* [DATA SHOWN]:
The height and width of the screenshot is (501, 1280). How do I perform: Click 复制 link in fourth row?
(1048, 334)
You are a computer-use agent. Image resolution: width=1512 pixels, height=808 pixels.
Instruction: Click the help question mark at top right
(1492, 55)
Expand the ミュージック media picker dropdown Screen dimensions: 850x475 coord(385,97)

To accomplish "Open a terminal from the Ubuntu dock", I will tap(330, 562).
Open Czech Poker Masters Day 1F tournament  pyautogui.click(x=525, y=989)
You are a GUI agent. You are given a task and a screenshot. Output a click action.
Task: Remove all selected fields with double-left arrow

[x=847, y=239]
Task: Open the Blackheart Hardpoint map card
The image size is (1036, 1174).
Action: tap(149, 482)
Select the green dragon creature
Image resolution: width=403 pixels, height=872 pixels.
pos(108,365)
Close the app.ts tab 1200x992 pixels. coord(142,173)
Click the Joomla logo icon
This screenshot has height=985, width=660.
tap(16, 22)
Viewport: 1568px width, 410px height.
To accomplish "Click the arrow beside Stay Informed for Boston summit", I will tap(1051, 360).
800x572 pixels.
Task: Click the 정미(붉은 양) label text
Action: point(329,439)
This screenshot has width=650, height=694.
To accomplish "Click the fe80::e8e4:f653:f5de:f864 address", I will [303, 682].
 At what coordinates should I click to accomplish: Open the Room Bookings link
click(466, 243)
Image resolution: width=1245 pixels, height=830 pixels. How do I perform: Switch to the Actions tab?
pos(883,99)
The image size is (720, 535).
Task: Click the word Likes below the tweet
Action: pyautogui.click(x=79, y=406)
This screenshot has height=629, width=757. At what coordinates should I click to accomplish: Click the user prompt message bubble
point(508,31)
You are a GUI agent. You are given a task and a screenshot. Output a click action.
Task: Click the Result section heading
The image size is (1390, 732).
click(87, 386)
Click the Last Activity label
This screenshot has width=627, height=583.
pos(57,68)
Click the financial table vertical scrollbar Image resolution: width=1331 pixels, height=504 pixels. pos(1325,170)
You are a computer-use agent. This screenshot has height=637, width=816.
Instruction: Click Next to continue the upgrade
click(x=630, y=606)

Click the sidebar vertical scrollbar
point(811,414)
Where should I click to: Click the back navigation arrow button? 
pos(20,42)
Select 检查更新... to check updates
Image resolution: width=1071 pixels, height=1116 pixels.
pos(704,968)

* [DIRECTIONS FOR THIS TASK]:
Return all of the lines above exactly, with none omitted.

* [EXPECTED OUTPUT]:
The height and width of the screenshot is (501, 1280). How do I perform: Click 复制 link in fourth row?
(1048, 334)
You are a computer-use agent. Image resolution: width=1512 pixels, height=808 pixels.
Instruction: Click the help question mark at top right
(1492, 55)
Expand the ミュージック media picker dropdown Screen dimensions: 850x475 coord(385,97)

To accomplish "Open a terminal from the Ubuntu dock", I will tap(330, 562).
Open Czech Poker Masters Day 1F tournament  pyautogui.click(x=525, y=989)
You are a GUI agent. You are given a task and a screenshot. Output a click action.
Task: Remove all selected fields with double-left arrow

[x=847, y=239]
Task: Open the Blackheart Hardpoint map card
The image size is (1036, 1174).
Action: tap(149, 482)
Select the green dragon creature
Image resolution: width=403 pixels, height=872 pixels.
pos(108,365)
Close the app.ts tab 1200x992 pixels. coord(142,173)
Click the Joomla logo icon
This screenshot has height=985, width=660.
tap(16, 22)
Viewport: 1568px width, 410px height.
To accomplish "Click the arrow beside Stay Informed for Boston summit", I will tap(1051, 360).
800x572 pixels.
Task: Click the 정미(붉은 양) label text
Action: point(329,439)
This screenshot has width=650, height=694.
To accomplish "Click the fe80::e8e4:f653:f5de:f864 address", I will [303, 682].
 At what coordinates should I click to accomplish: Open the Room Bookings link
click(466, 243)
Image resolution: width=1245 pixels, height=830 pixels. How do I perform: Switch to the Actions tab?
pos(883,99)
The image size is (720, 535).
Task: Click the word Likes below the tweet
Action: pyautogui.click(x=79, y=406)
This screenshot has height=629, width=757. At what coordinates should I click to accomplish: Click the user prompt message bubble
point(508,31)
You are a GUI agent. You are given a task and a screenshot. Output a click action.
Task: Click the Result section heading
The image size is (1390, 732).
click(87, 386)
Click the Last Activity label
This screenshot has width=627, height=583.
pos(57,68)
Click the financial table vertical scrollbar Image resolution: width=1331 pixels, height=504 pixels. pos(1325,170)
You are a computer-use agent. This screenshot has height=637, width=816.
Instruction: Click Next to continue the upgrade
click(x=630, y=606)

Click the sidebar vertical scrollbar
point(811,414)
Where should I click to: Click the back navigation arrow button? 
pos(20,42)
Select 检查更新... to check updates
Image resolution: width=1071 pixels, height=1116 pixels.
pos(704,968)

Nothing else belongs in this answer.